After disabling the start of knockd, snort, and finally NetworkManager only this message appears:
> Nov 16 10:00:33 opdubuntu udevd[384]: changing net interface name from 'eth1' to 'eth0'

I believe that what is happening is that something is seizing one or the other of the network devices
and causing udev to give up on its renaming attempt or to complete it poorly.

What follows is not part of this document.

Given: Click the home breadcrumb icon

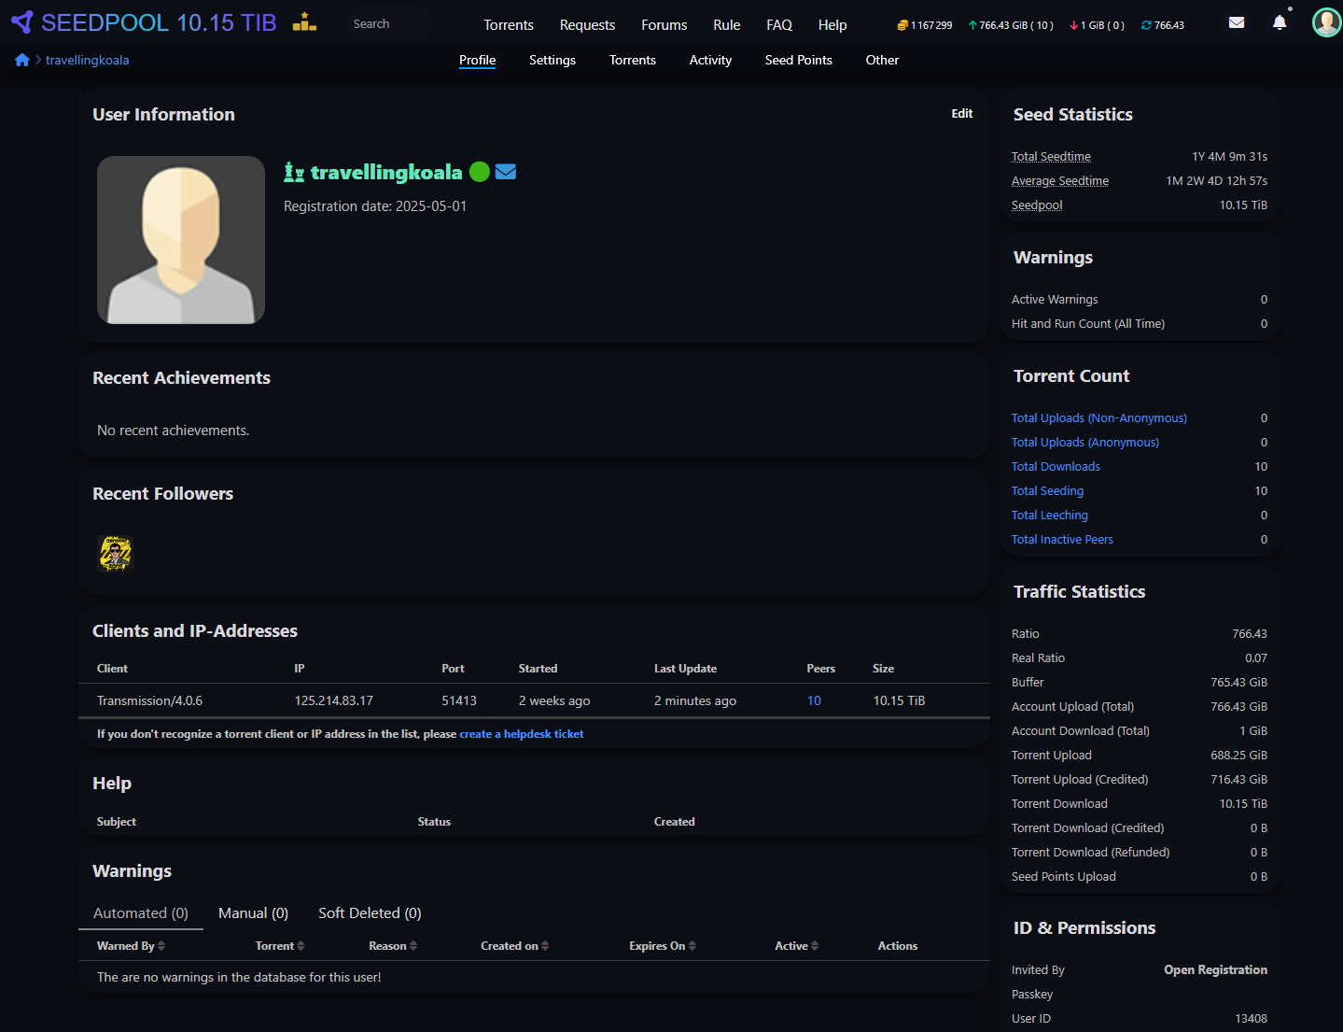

I looked in the sources for the udev package and found that the "changing" messages are emitted
by rename_netif() in udev-173/udev/udev-event.c:846. This routine unfortunately aggregates
multiple errors into an "out:" section at the end, so it's hard to tell exactly what went wrong. My
guess is that the ioctl() call on line 867 has failed:
> err = ioctl(sk, SIOCSIFNAME, &ifr);

Suggestion A: maybe udevd could emit a more helpful error? Something along the lines of "ioctl()
failed with device X."

/etc/udev/rules.d/70-persistent-net.rules contains and is apparently what causes the changing
of the interfaces:
> # This file was automatically generated by the /lib/udev/write_net_rules
> # program, run by the persistent-net-generator.rules rules file.
> #
> # You can modify it, as long as you keep each rule on a single
> # line, and change only the value of the NAME= key.
>
> # PCI device 0x10ec:0x8139 (8139too)
> SUBSYSTEM=="net", ACTION=="add", DRIVERS=="?*", ATTR{address}=="00:50:fc:3d:42:1e", ATTR{dev_id}=="0x0", ATTR{type}=="1", KERNEL=="eth*", NAME="eth1"
>
> # PCI device 0x14e4:0x170c (b44)
> SUBSYSTEM=="net", ACTION=="add", DRIVERS=="?*", ATTR{address}=="00:13:72:32:43:e9", ATTR{dev_id}=="0x0", ATTR{type}=="1", KERNEL=="eth*", NAME="eth0"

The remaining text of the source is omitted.